Aim of the task: Throughout the records below, find each line holding "will" and copy it.

Pixel coordinate grounding data

[Start of Attachment]

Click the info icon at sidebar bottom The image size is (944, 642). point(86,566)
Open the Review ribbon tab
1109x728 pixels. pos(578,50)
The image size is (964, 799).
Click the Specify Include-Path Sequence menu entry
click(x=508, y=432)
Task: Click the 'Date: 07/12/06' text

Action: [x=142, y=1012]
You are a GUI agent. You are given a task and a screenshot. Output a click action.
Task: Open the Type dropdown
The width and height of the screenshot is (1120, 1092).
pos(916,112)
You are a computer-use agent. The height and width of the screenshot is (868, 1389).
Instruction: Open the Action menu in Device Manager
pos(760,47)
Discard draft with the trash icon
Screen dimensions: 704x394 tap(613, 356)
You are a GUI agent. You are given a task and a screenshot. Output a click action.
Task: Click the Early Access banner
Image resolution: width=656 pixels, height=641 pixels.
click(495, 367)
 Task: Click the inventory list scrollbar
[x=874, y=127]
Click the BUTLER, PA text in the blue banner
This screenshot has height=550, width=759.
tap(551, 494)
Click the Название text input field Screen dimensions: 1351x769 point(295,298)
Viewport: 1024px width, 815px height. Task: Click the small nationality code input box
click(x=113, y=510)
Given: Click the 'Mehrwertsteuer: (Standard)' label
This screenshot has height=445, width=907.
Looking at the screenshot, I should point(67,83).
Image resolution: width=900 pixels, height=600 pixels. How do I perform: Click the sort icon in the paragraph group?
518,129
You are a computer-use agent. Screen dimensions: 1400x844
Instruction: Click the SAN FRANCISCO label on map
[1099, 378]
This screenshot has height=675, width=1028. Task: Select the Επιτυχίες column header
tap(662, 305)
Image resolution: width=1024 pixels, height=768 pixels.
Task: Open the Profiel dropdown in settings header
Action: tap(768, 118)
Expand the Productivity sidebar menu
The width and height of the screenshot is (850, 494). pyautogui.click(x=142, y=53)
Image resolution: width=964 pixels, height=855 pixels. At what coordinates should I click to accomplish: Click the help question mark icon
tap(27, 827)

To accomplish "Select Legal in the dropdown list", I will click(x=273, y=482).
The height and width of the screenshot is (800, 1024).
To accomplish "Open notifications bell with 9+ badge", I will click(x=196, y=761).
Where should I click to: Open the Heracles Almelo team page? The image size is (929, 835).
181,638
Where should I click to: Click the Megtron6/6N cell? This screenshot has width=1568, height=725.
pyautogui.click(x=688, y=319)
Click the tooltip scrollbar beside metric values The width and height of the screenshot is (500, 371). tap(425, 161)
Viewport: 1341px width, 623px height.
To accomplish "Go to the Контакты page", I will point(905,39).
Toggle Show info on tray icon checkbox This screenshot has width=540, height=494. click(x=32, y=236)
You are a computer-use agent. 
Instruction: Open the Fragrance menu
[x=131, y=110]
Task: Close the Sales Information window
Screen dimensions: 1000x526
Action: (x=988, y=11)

[End of Attachment]

Response for this exercise:
To accomplish "Select Legal in the dropdown list", I will click(x=273, y=482).
To accomplish "Open notifications bell with 9+ badge", I will click(x=196, y=761).
To accomplish "Go to the Контакты page", I will point(905,39).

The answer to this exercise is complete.